The phenotypic variation of a plant population measured across locations, seasons or years can be attributed to its genetics, the environment where it grows, and genotype × environment interaction. Biometric models are used to explain traits with continuous variation because algebraic equations facilitate the understanding of quantitative genetics, which is the study of complex traits affected by the action of multi-genes. Quantitative genetic models include genes having major or small effects and the non-genetic factors affecting a complex trait. Genomic prediction (GS) uses genome-wide single nucleotide polymorphisms, pedigree and phenotypic data, and is a very powerful tool to capture small genetic effects dispersed over the genome, which allows predicting an individual’s phenotype. New methods and tools are continuously being developed to integrate GS into genetics research. One of the key issues with GS is the missing values in the genotyped data, which makes it difficult to develop GS models with different numbers of lines with pedigree, marker, and phenotypic data.
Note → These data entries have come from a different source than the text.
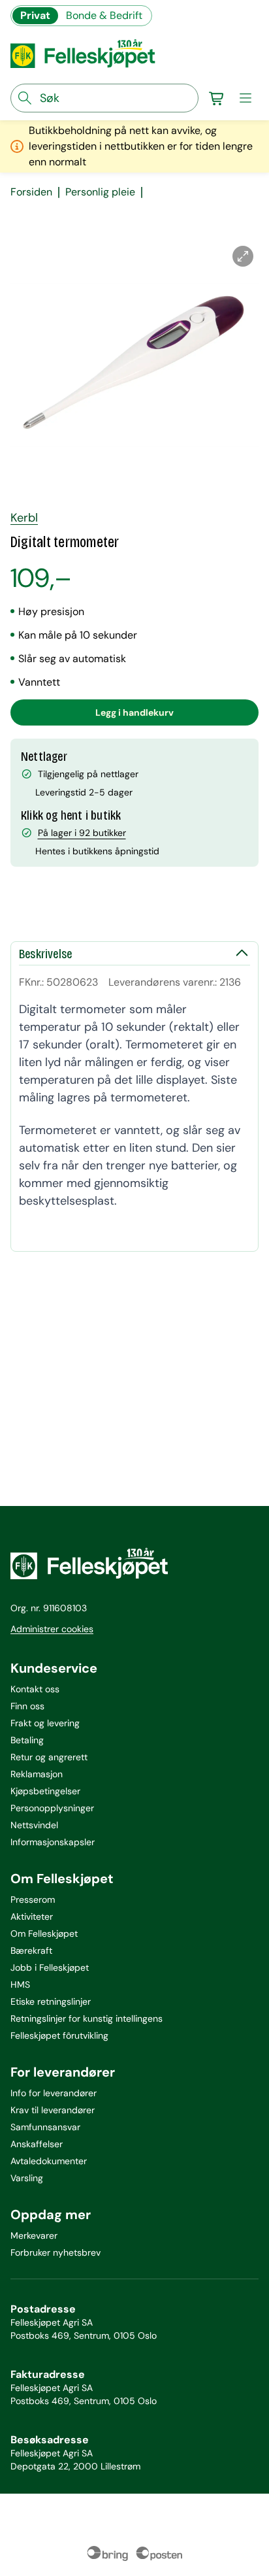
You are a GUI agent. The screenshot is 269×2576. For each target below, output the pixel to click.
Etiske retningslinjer (50, 2001)
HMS (20, 1984)
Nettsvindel (34, 1825)
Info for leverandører (53, 2093)
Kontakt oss (34, 1689)
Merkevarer (33, 2235)
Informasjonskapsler (52, 1842)
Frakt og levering (45, 1723)
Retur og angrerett (48, 1757)
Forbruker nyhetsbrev (55, 2252)
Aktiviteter (31, 1916)
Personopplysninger (52, 1808)
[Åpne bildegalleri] (242, 256)
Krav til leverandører (52, 2110)
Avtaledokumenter (48, 2161)
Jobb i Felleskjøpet (49, 1967)
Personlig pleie (100, 192)
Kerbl (24, 518)
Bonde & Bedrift (104, 15)
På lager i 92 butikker (82, 833)
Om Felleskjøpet (44, 1933)
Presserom (32, 1899)
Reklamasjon (36, 1774)
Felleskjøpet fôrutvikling (59, 2035)
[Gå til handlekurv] (217, 98)
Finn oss (27, 1706)
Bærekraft (31, 1950)
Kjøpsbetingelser (45, 1791)
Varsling (26, 2178)
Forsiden (31, 192)
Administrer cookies (51, 1629)
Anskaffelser (36, 2144)
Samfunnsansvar (45, 2127)
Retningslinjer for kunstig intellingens (86, 2018)
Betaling (27, 1740)
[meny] (245, 98)
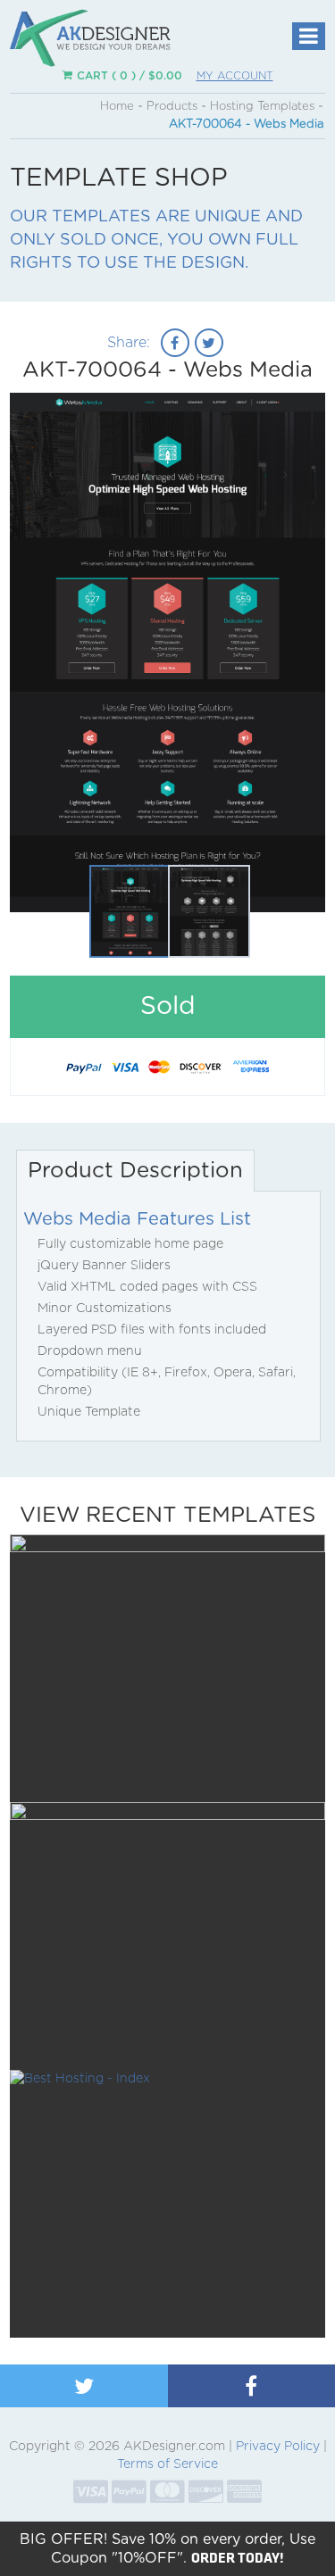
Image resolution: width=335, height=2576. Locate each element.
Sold (168, 632)
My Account (235, 76)
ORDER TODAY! (237, 2557)
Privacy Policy (278, 2446)
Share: (128, 343)
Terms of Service (167, 2464)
The overall aim of this project is to develop a theoretical model that includes pedigree and missing genotyping data in a unified approach, and test it with real data available from international multi-environment wheat breeding nursery trials. The specific objectives are: (1) to mix the A matrix obtained from the pedigree with the G matrix obtained from the markers into one unified H matrix. The Bayesian approach used to compute matrix H will be compared with other models used as references in GP; and (2) the prediction accuracy of our H matrix will be compared with the prediction accuracy of other methods used to compute matrix H.

Required skills

Bayesian analysis and computer programming in R.